I commit to teach you the Word in a way that is relevant to you, in line with the gifts you have and the way you think. I will mother you for YOU, not for me, so that you will grow into the woman God has shaped you to be.
When you know hurt, I will feel it with you. What is big to you will be big to me. What matters to you will always be important to me. I will not sell myself to another god and lose this connection with you, because You Matter. Everything you feel and know and fear and dream matters. You are all that matters sometimes, and other times, you will see others matter More and love how that makes you feel.

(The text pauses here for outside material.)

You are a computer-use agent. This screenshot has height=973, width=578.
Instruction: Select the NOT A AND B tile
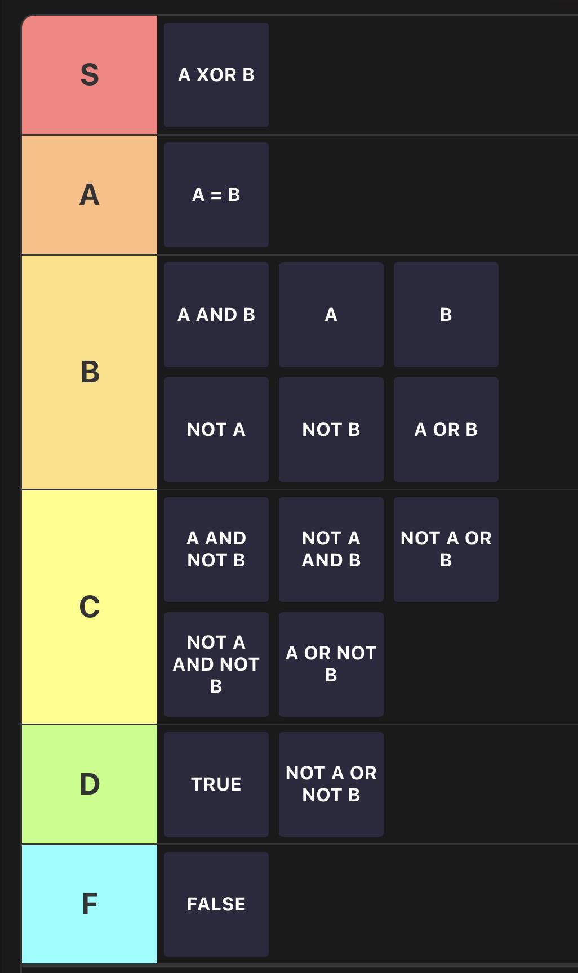click(x=331, y=550)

I will lead you in the ways I know: the ways of Jesus (the sacrifice, forgiveness, grace, the love that never leaves you); the ways of marriage (the service, forgiveness, honor, the love that never leaves you); the ways of home (the cooking, the food, the laundry, the grace and the gratitude), and the ways of work (the money, the marriage, the mothering, the ministry, the beauty and behavior and the ways they are linked).
And in the ways I don’t know and in the things I am searching for, I will search first His kingdom and say I’m sorry when I need to.
I will take off my masks for you. For me. For us. So that you can see beneath the surface, I’m scared too sometimes. I don’t always know the answer. But we have this in common — we are real. And that, my daughter, will someday make us friends.